Hasil lembaga survei mengenai pasangan calon presiden dan wakil presiden yang unggul belum menjamin akan menang dalam pemilihan presiden Pilpres 2019. Terlebih, banyak yang menyudutkan bahwa hasil survei merupakan titipan dan rekayasa.

BUDIYANTO- Jakarta

Direktur Program Saiful Mujani Research Consulting (SMRC) Sirajudin Abbas, mengatakan, topik hasil survei rekayasa selalu muncul dalam situasi kampanye yang hangat seperti saat ini. Menurutnya hal ini penting agar publik bisa membedakan mana kajian akademik yang bisa dipertanggung jawabkan serta kajian yang tidak didasarkan pada disiplin akademik yang baik.

“Cerita seperti ini bukan yang hal yang baru, jika dilihat lima tahu lalu, tepatnya (dua) bulan menjelang pileg dan pilpres, banyak sekali laporan olah lembaga-lembaga yang disebut dirinya lembaga survei politik dengan menyajikan sejumlah data yang cukup ekstrim,” terangnya,” terangya dalam diskusi bertema “Realita atau Rekayasa”, di Media Center DPR, Kamis (21/3).
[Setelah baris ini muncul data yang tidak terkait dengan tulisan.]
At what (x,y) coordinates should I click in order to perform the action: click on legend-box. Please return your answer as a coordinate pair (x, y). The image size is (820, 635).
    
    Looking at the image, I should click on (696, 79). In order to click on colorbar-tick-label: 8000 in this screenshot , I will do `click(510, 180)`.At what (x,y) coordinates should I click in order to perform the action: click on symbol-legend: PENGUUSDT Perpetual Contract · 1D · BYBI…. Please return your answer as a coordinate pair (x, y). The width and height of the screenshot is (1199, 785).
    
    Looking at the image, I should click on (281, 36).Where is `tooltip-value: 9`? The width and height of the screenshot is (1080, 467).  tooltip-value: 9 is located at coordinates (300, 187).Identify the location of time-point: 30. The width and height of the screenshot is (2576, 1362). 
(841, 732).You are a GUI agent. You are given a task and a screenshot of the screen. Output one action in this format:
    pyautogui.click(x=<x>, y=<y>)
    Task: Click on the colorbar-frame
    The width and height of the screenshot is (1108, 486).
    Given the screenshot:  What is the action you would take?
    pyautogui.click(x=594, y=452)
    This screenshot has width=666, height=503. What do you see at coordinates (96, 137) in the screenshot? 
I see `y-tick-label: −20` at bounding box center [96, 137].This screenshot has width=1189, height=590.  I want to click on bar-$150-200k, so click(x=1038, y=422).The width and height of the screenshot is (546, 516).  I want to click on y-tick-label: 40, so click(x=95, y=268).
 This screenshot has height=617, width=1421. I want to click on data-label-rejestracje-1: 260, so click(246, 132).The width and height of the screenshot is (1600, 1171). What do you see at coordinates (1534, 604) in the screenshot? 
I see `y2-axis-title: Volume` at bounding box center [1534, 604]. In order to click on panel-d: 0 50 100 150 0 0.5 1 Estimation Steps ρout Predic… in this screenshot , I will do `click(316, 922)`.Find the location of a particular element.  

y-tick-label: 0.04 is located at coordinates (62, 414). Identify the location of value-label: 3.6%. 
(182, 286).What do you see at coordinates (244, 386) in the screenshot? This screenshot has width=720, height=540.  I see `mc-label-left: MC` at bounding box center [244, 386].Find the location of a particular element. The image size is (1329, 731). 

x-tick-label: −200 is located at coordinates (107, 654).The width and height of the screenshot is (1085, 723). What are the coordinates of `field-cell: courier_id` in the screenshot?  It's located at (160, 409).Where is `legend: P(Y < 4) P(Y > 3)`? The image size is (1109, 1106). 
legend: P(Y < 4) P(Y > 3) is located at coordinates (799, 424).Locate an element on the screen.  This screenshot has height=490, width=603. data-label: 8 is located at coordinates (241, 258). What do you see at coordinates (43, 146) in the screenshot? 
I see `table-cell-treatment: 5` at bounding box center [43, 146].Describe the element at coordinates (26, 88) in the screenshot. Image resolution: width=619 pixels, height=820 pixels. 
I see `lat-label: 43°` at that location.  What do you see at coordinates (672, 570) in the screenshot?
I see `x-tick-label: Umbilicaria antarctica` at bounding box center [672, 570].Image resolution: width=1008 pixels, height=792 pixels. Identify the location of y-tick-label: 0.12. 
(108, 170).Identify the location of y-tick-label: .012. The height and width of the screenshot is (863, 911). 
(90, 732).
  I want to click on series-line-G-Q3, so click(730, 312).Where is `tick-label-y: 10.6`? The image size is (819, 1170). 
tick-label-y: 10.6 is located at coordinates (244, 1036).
Saat itu, sambung Sirajudin, ada yang menyampaikan informasi bahwa pasangan Prabowo menang dan Jokowi kalah. Hingga saat Quick Count menjadi skandal yang cukup serius, karena beberapa lembaga survei mengumumkan hasil Quick Count yang mengumumkan pasangan Prabowo-Hatta. Namun yang lain lebih banyak mengumumkan hasil Quick Count yang menunjukkan kemenangan Jokowi -JK.

“Sempat dicap skandal dan memaksa asosiasiasi lembaga survei ada salah satunya himpunan survei opini Publik mengaudit lembaga survei yang menyelenggarakan Quick Count, terutama khusus anggota saja. Dan dari cara itu tidak menemukan memang ada banyak kecurangan yang dilakukan oleh sejumlah lembaga, ada yang seperti audit dan ada juga yang mengundurkan diri sebelum diaudit, intinya menghindari audit itu,” tambahnya.

Kendati demikian, pada akhirnya terbukti dengan laporan penghitungan resmi dari KPU bahwa lembaga survei yang memenangkan Jokowi-JK menang saat itu hasil penghitunganya terlihat sangat dekat dengan hasil resmi dari Komisi Pemilihan Umum (KPU).

“Kesimpulannya, rata-rata kesalahannya dibawah 0,1%, jadi ini nggak sampai setengah persen selisih. Itu artinya beberapa lembaga di Indonesia saat ini sebetulnya sudah cukup disiplin tradisi keilmuannya,” terang Sirajudin.